I was standing with them in the playground one afternoon when we saw this kid called George having a great time on the swings, about 50 yards away. ‘I bet you can’t throw this peach and hit him on top of the head!’ said Michael, daring me, forgetting my outfield accuracy.
‘How much?’
Michael knew he’d hooked
me. ‘Two bucks.’
Game on. He handed me the peach. I adjusted my eyes to the arcs of the pendulum called George and I took aim. The peach flew and … BOOM! George swung right into it.
Michael jumped up and down – like he used to during Katz Kittens games – then ran off as George wondered who and what had hit him.
Their biggest joke was on a mouthy kid called Sean and they decided he needed teaching a lesson. John, no doubt relying on skills learned in the funeral trade, dug a hole in the school grounds, about four feet deep. I didn’t witness how they got him in there, but Sean – all blond hair and Beatles cut – somehow ended up knelt in the hole as Michael and John kicked in the soil, burying him to his chest. Then, a teacher marched out.
‘Who did this? Get him out of there right now!’
It was one of those rare times when I heard a teacher use the admonishing words: ‘I’m surprised at you, Michael Jackson!’

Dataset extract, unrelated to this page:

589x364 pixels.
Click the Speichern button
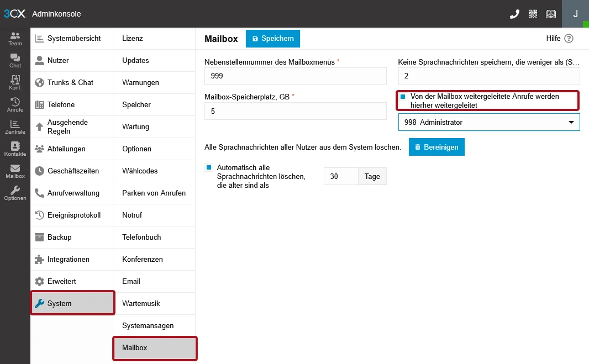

Michael stuck to me like glue outside class. Wherever I looked, he was there, wearing his black velour hat, hanging in my shadow. There was one time when I thought I’d shaken him off. It was after a photography class and I’d disappeared with a girl who had invited me into the dark room because she said she wanted to kiss me. With the door shut, we were awkwardly overcoming our teenage shyness in the red luminescence, reaching the point where our lips were about to touch, when – ‘I CAUGHT YA! I CAUGHT YA!’ Michael burst in.